Eric Chassefière réinvente la poésie par une écriture des sens capable de pénétrer l’impénétrabilité de l’être. Il ne cultive pas une forme d’impuissance dans l’ivresse des songes. Il devient capable de savoir ce qui le saisit presque sans le comprendre. Tout se produit dans « chaque dessin de l’instant dans la lumière, chaque silence, chaque chemin qui s’ouvre ». Avec ce livre, les vers sont remplacés par des fragments de prose où se libèrent et transposent ce qui arrive et ce qui est éprouvé dans le cheminement différent de la pensée.
La sphère de la parole change tout de soi-même jusqu’au monde vu. Elle peut créer une culture toute neuve, l’évolution de la poésie. Elle n’est pas ici faite de colonies de symboles, comme sur le cortex cérébral. C’est quelque chose de plus profond, qui atteint l’âme, cette conscience supérieure, son fond sublime,
L’auteur ne prend pas la nature pour un plafond dans la chambre de la modernité. La poésie devient pure puissance jusqu’à la « puissance de ne pas » (l’architecte ou le musicien conservent leur puissance de faire même quand ils ne construisent pas ou ne jouent pas).
Cet outil méconnu (la poésie en vers ou en prose), dont les seuls équivalents en termes de bouleversement du regard sont la spiritualité et la relation amoureuse, permet de creuser dans l’être l’espace d’une « gratuité » dotée de valeur. Rien de gratuit dans cette gratuité. Tout est développé sous l’effet conjugué d’une capacité d’attention, d’échanges, d’un usage immodéré de la poésie.

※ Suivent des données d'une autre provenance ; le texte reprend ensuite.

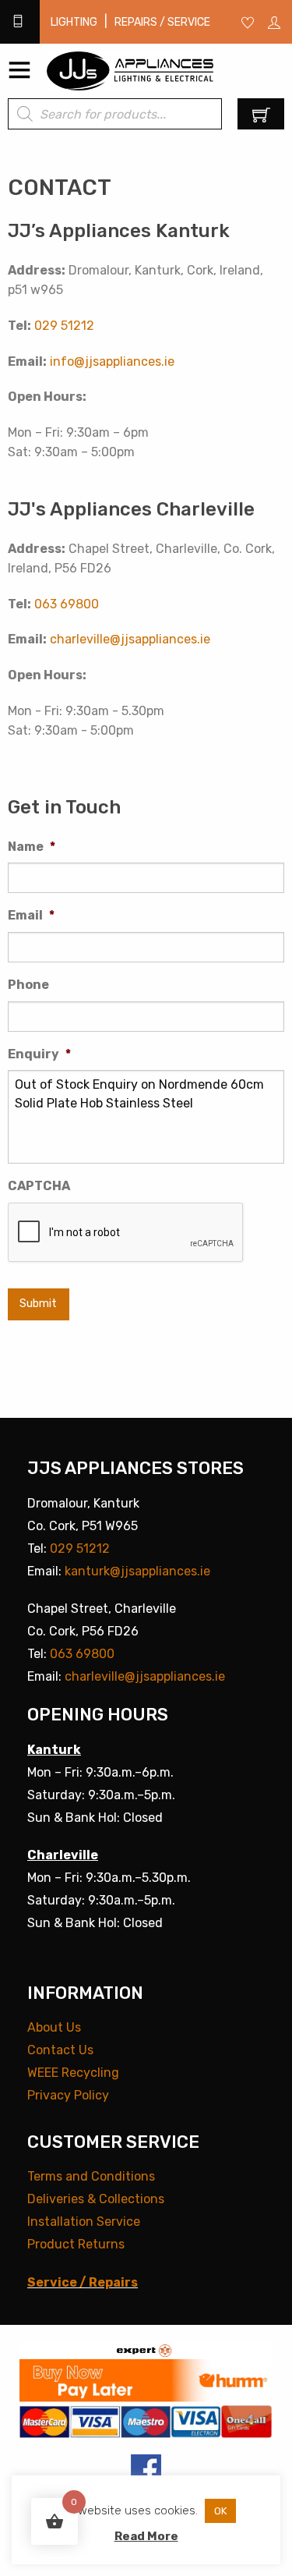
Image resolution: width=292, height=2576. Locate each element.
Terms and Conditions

Nous découvrons ici les signes avant-coureurs d’une des fonctions humaines les plus essentielles permettant d’entrer en contact avec le monde. De plus, pour créer ce courant grâce auquel se gagne un espace propice à la libération. Mais pas pour n’importe comment ou quoi. Chassefière sait s’extraire d’un langage abîmé, limité, appauvri, pour investir un espace d’expression symbolique non strictement déterminé là où un pas au-delà prend racine.
jean-paul gavard-perret
Eric Chassefière, Comme tremble le seuil, Editions Alcyone, Saintes, 2024, 92 p. — 20,00 €.